I agree ... as i said, i just left it that way in my psuedo code because i
didn't have a strong opinion about it and wanted to leave things that
worked okay now as they were in an attempt to not confuse the point i was
trying to make -- i guess it didn't work :)

: If the dispatcher is required to put a parameter in SolrParams, we
: could not make the RequestParser in charge of filling the SolrParams.
: This would require something like your pre/process system.

well .. even if the Servlet/ServletFilter dispatches directly to the
Handler without putting a "qt" in the SolrParams ... i still prefer that
the RequestParser not be the one parsing the URL.

: == Pseudo-Java ==

I'm happily on board with all of the code you posted except this line...

:         SolrQueryRequest solrReq = parser.parse( request );

...i really, really, REALLY don't like the idea that the RequestParser
Impls -- classes users should be free to write on their own and plugin to
Solr using the solrconfig.xml -- are responsible for the URL parsing and
parameter extraction.  Maybe calling them "RequestParser" in my suggested
design is missleading, maybe a better name like "StreamExtractor" would be
better ... but they shouldn't be in charge of doing anything with the URL.

Imagine if 3 years ago, when Yonik and I were first hammering out the API
for SolrRequestHandlers, we had picked this...
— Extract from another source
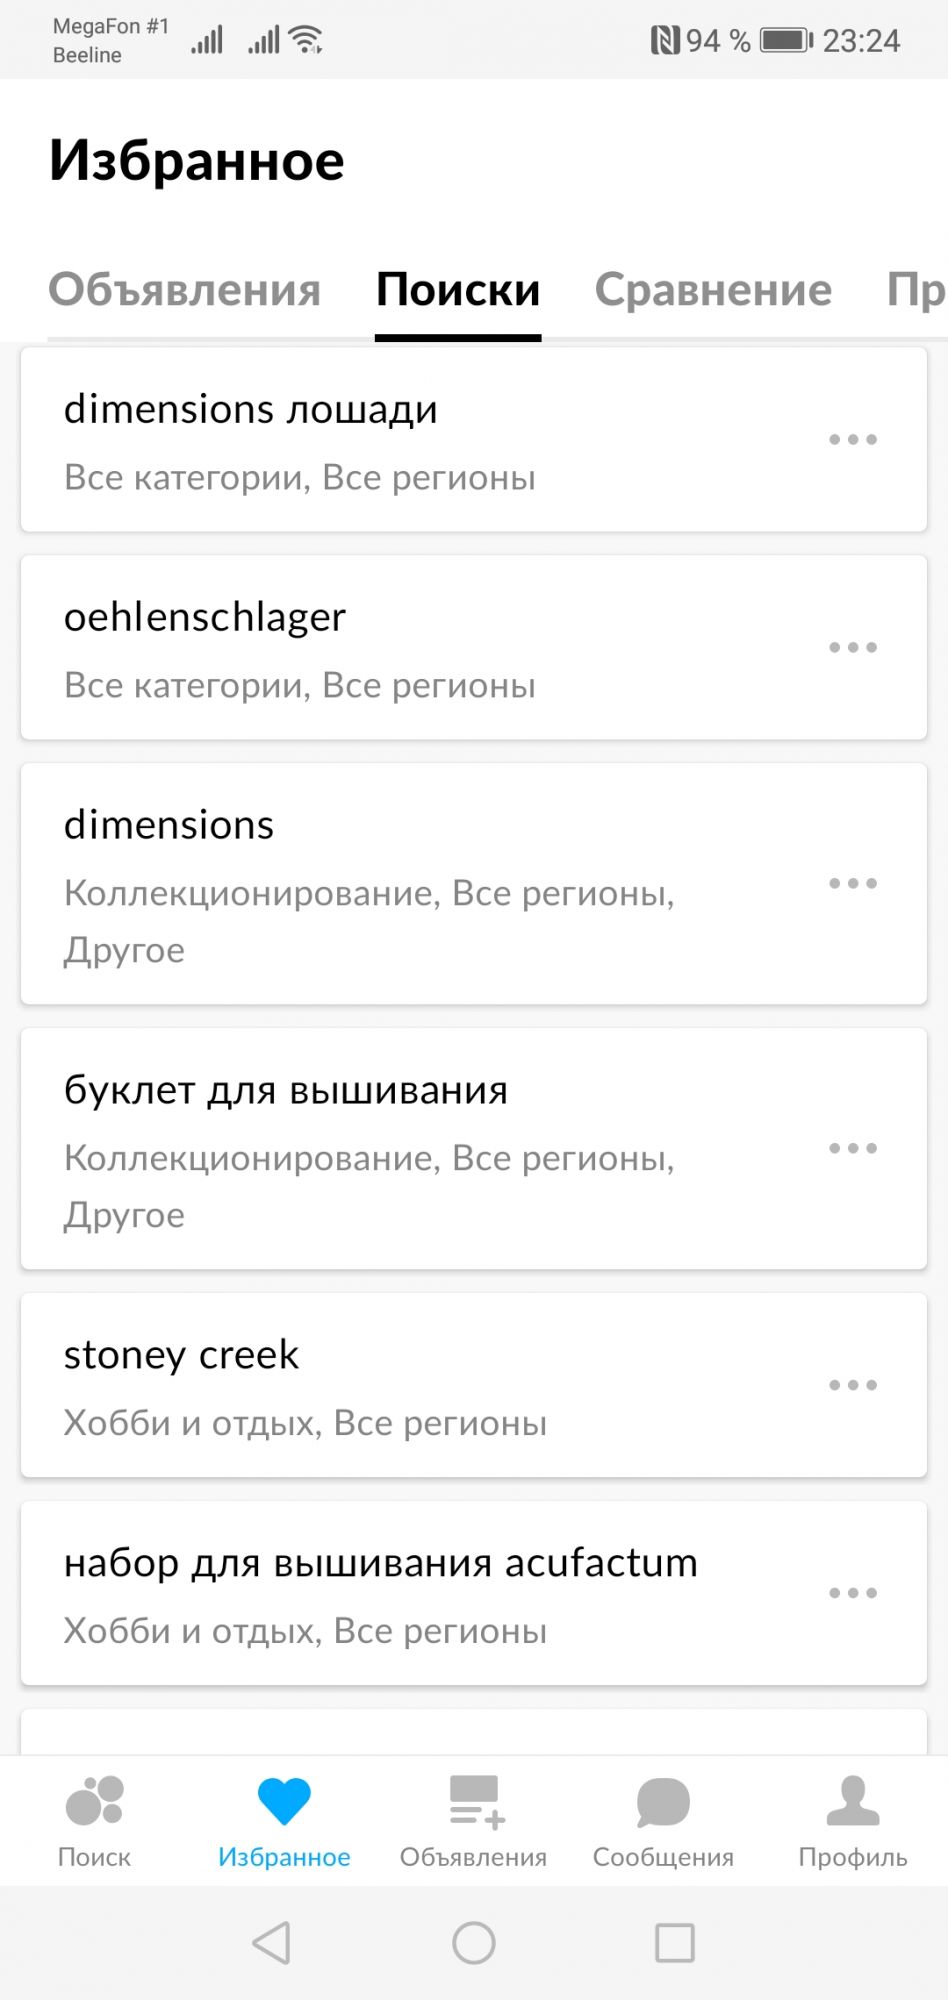Open Android recent apps square button
The height and width of the screenshot is (2000, 948).
coord(674,1943)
   public interface SolrRequestHandlers extends SolrInfoMBean {
     public void init(NamedList args);
     public void handleRequest(HttpServletRequest req, SolrQueryResponse rsp);

...and the only thing the Servlet did was format the response?  Not only
would Unit tests have been a lot harder to write, but we'd be
screwed today, because we wouldn't be able to change the Servlet and
change how RequestHandlers are used without breaking any existing
RequestHandlers written by clients that might be depending on having the
full HttpServletRequest and do crazy things with the path.

keeping HttpServletRequest out of the API for RequestParsers helps us
future-proof against breaking plugins down the road.